No, it was gradient. However, my chemist was supposed to a calculate the average concentration over that time; which she just told me she messed up. I did not purchase the more expensive gradient module for our HPLC, unfortunately. Some day I will.
We are the manufacture of GHK and GHK-Cu with lab located in China, based on our experience, you need to adjust analytic method in 2 different ways.
1. Mobile phase ratio. 30% Acetonitrile is too strong for strong polar compound GHK-Cu , that is the reason you got almost no retention time on column. The suitable mobile phase could be from 0.1% to 30% solvent B in 30minutes, you can check our result in #299; What the WO patent want to express is linear increase from 0 to 30% rathar than constant 30% solvent B.
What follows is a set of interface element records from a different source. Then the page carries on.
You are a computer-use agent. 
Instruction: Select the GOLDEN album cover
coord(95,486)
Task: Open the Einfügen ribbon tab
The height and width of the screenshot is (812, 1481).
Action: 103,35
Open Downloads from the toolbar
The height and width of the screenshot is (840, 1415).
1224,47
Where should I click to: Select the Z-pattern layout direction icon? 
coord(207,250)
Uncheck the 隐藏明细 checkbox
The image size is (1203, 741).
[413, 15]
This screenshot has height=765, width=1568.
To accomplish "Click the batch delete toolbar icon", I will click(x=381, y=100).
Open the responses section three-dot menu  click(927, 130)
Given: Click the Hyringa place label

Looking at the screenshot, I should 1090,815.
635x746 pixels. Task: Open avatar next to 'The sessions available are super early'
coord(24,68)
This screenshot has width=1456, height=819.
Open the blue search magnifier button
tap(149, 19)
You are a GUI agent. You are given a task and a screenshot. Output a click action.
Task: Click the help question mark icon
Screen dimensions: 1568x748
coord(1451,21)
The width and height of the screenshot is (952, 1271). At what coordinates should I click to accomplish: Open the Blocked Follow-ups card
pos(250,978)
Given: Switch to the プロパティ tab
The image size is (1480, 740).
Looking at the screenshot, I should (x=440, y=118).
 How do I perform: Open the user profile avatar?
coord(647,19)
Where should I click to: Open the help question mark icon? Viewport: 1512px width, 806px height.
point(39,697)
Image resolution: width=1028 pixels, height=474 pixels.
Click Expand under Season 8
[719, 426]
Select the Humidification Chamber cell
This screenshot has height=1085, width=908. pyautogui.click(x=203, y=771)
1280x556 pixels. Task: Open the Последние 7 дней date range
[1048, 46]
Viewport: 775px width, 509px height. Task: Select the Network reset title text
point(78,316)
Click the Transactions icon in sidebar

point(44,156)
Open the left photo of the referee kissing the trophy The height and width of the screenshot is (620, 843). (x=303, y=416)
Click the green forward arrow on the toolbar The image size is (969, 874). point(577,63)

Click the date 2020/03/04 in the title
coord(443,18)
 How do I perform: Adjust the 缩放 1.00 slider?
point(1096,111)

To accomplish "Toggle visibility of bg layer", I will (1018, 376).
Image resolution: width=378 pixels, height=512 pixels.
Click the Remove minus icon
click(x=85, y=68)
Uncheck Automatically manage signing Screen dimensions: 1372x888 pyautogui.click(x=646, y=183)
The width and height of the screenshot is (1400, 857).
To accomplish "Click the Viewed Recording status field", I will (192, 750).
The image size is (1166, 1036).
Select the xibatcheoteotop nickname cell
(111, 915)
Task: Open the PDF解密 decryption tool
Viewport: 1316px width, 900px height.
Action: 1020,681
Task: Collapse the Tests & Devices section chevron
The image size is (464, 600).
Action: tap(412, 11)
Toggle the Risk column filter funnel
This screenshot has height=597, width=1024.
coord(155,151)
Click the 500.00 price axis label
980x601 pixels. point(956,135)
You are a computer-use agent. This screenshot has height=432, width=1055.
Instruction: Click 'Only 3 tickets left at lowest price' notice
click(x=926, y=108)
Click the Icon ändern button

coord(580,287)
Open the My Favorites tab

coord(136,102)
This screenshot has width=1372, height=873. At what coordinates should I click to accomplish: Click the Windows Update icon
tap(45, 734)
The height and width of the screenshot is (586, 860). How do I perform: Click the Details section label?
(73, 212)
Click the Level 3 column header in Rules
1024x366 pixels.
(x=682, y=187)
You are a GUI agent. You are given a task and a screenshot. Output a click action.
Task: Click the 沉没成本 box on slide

2. Injection amount. your sample maybe too concentrated. usually the best resuly can be obtained when absorption value is around 1000(sharp peak) which can be easily obtained by dilute sample or inject less volumn.
Fantastic! That is exactly what I needed. My chemist was supposed adjust the acetonitrile concentration to 5.5%, to account for the difference between gradient and isocratic. She screwed that up. That might account for the retention time difference.
As I explained in #299, the first peak is Cu ion, the 2nd peak is GHK, you can't see GHK-Cu peak due to the exist of TFA in mobile phase(GHK-Cu destryed in strong acid environment)
Would .1% TFA be strong enough to destroy the GHK-Cu that quickly? If that is the case, then we would have to use acetonitrile without TFA in it. I would need to order that from Sigma. The patent I linked was an HPLC test for just GHK. They were not testing GHK-Cu. So that would explain why they did not worry about the TFA.
So it looks like it might be GHK-Cu, GHK, and Mannitol. We would need to get a reference standard to be absolutely sure on it. If anyone finds a reference standard, you can send it to us and we can run the test again. I will have to order some acetonitrile without TFA from Sigma if we do it. Just let me know ahead of time.